* _ASSIGNED TASK_
For the entries that follow, produce an exact copy with no pictures in it.

* _PROVIDED RECORDS_
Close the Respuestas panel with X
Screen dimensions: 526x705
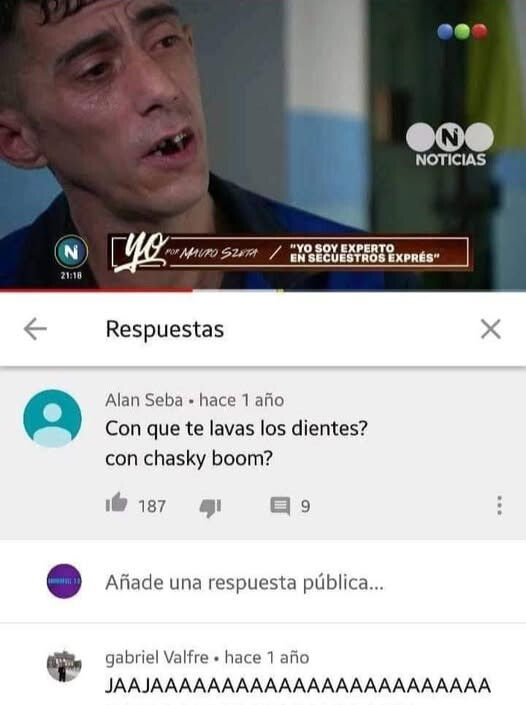click(x=490, y=329)
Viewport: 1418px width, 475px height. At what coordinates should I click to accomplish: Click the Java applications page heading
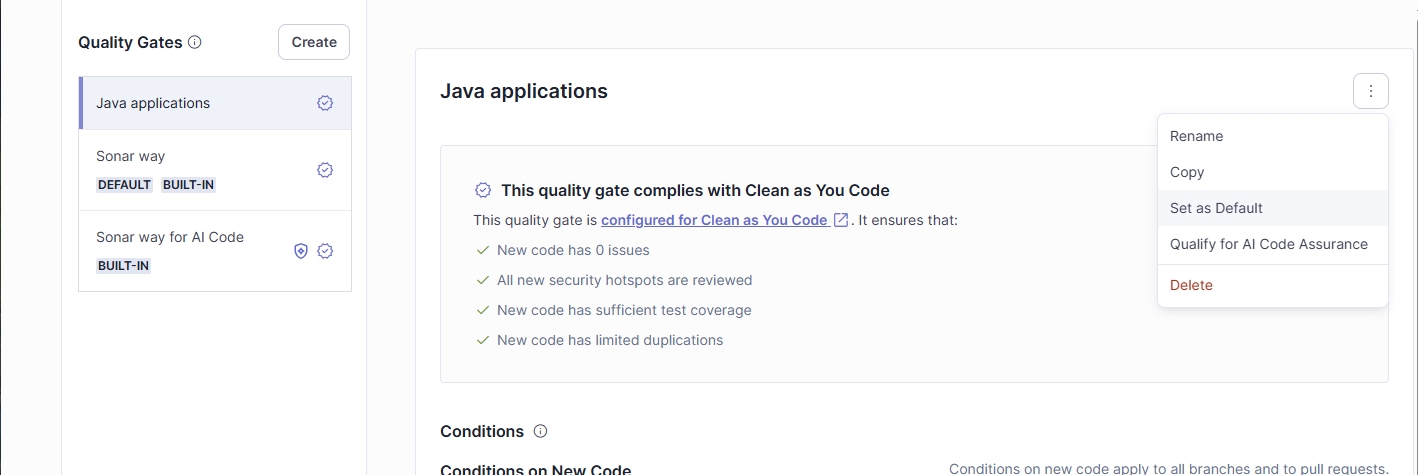click(x=524, y=91)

* _OUTPUT OF THE EXERCISE_
Close the Respuestas panel with X
Screen dimensions: 526x705
click(x=490, y=329)
Viewport: 1418px width, 475px height. At what coordinates should I click to accomplish: Click the Java applications page heading
click(x=524, y=91)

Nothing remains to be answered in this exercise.